**Work item**
Pull from the data below each line where the word "Choose" occurs, and copy it.

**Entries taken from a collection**
Segment Open

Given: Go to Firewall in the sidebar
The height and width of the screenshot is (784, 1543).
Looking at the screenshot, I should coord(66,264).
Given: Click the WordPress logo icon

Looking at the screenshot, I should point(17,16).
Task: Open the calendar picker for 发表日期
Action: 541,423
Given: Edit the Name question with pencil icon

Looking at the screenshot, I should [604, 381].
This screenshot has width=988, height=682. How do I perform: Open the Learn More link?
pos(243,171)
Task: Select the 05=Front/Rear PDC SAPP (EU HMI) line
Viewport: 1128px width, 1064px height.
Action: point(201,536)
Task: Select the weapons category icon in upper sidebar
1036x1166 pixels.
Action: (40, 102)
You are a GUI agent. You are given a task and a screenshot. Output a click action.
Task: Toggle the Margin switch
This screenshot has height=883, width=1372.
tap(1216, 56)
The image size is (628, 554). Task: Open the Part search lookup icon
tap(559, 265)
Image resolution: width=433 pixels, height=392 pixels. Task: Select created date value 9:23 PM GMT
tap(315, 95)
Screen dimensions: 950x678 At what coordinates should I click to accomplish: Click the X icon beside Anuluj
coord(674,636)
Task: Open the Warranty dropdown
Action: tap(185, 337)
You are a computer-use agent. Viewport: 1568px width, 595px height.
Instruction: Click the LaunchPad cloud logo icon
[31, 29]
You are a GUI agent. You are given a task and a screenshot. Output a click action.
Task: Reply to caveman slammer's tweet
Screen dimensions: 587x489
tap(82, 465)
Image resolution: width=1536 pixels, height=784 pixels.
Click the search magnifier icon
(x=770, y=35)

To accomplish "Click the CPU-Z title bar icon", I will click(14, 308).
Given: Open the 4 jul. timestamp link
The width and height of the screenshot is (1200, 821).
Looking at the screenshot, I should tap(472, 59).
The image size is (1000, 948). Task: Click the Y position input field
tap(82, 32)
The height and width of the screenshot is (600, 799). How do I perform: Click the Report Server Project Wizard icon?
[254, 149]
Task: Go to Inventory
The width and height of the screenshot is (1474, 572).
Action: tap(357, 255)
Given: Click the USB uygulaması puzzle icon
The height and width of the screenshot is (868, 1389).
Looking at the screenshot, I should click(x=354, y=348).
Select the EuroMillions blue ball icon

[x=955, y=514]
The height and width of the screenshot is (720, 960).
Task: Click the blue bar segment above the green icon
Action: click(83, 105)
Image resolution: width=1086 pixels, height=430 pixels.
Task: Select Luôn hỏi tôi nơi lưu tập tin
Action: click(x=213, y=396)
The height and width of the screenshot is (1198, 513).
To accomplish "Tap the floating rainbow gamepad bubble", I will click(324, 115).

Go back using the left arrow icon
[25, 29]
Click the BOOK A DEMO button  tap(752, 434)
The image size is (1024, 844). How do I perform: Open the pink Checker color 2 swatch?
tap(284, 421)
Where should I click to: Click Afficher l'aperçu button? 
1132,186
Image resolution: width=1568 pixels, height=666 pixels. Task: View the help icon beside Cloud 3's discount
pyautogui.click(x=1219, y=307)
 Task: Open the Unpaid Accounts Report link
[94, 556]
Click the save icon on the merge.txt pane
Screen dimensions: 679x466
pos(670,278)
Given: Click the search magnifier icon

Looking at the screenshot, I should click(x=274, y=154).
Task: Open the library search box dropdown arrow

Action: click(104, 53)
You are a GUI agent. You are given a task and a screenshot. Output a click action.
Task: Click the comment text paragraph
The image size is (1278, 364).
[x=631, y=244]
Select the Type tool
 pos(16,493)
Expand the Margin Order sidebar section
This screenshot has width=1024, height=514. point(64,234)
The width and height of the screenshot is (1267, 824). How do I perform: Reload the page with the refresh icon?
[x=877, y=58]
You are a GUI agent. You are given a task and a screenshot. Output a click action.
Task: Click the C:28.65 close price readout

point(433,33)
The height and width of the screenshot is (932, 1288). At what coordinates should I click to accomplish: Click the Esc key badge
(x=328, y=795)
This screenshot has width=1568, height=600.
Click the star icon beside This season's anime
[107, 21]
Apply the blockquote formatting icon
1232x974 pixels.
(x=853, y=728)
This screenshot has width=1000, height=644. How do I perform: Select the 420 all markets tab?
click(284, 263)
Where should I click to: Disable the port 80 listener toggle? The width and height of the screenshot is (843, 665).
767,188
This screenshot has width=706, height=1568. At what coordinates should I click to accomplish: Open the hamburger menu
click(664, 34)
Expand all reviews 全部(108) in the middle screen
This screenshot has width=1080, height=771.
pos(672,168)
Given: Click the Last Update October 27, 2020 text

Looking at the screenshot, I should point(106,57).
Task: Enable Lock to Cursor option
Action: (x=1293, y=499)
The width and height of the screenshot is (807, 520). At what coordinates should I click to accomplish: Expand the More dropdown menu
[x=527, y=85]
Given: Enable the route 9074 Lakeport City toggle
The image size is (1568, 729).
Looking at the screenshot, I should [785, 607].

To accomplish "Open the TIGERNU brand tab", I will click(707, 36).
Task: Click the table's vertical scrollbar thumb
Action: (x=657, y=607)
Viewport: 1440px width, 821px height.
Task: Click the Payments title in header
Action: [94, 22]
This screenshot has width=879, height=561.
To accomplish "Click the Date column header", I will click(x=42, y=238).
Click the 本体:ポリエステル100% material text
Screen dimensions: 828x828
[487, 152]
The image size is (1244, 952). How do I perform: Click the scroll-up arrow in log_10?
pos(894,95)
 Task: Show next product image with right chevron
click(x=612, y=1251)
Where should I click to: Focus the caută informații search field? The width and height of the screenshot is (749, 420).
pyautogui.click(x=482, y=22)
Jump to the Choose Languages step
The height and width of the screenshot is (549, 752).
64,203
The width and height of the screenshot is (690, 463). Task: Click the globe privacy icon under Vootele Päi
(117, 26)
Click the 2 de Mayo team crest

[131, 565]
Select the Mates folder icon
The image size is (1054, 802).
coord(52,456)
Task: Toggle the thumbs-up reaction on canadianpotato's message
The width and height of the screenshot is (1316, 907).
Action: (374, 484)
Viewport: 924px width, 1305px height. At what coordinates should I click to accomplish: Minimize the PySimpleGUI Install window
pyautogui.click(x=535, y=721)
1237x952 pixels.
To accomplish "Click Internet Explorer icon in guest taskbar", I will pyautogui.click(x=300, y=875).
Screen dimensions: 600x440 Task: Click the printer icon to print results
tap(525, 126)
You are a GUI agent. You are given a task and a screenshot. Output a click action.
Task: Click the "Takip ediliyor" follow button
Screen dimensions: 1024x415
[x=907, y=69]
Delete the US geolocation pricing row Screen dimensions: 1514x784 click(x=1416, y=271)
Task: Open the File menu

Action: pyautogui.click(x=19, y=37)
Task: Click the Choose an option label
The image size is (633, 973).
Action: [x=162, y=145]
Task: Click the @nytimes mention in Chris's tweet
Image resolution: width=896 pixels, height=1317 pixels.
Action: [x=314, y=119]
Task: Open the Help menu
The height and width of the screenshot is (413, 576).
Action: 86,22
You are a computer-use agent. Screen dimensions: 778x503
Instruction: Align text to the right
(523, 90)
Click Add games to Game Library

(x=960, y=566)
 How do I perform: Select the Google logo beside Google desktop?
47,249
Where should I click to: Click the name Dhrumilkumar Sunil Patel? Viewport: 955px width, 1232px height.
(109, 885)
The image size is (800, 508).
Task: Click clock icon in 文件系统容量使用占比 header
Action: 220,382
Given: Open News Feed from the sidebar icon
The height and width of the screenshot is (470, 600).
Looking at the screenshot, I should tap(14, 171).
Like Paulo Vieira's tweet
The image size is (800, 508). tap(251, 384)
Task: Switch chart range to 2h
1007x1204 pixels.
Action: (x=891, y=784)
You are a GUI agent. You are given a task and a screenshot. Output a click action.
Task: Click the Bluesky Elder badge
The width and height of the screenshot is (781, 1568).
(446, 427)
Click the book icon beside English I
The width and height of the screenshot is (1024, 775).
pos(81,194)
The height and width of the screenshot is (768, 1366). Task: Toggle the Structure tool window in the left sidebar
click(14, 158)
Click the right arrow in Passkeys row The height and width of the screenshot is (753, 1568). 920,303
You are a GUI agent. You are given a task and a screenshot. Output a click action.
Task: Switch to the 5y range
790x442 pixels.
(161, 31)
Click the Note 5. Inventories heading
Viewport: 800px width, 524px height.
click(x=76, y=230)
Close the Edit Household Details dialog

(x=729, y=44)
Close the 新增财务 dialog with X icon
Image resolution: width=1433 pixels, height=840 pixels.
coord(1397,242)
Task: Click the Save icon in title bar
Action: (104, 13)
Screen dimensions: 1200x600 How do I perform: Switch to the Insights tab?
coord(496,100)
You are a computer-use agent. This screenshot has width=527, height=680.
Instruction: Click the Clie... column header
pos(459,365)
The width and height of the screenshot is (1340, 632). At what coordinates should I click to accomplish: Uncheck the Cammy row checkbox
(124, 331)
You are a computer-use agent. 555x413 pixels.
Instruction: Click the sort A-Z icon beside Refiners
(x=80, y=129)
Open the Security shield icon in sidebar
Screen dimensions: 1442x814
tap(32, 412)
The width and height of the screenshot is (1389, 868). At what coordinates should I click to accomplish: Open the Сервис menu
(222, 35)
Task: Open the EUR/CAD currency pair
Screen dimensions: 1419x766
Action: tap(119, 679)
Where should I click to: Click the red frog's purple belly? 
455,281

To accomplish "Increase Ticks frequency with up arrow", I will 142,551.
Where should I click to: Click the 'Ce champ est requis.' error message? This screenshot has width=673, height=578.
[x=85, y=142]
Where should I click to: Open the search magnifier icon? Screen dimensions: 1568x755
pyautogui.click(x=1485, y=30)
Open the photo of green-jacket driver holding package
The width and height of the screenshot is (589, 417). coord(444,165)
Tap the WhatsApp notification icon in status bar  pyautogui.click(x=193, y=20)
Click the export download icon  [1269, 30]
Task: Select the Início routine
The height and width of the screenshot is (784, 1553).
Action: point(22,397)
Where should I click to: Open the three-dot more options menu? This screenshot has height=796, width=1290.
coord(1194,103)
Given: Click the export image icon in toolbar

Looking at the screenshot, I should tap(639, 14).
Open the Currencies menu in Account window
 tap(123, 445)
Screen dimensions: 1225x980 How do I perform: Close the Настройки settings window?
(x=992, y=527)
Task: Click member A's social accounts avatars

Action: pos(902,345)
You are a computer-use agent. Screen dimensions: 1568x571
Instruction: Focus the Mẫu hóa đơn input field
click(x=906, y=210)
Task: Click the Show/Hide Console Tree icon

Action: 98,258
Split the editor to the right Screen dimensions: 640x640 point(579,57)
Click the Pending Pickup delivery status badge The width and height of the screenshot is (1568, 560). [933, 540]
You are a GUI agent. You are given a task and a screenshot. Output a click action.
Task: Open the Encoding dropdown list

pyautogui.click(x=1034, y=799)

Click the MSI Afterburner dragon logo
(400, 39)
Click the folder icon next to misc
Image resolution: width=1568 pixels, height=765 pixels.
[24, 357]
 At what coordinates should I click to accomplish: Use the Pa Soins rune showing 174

Segment Closed

**Solution to this problem**
Jump to the Choose Languages step
Task: Click the Choose an option label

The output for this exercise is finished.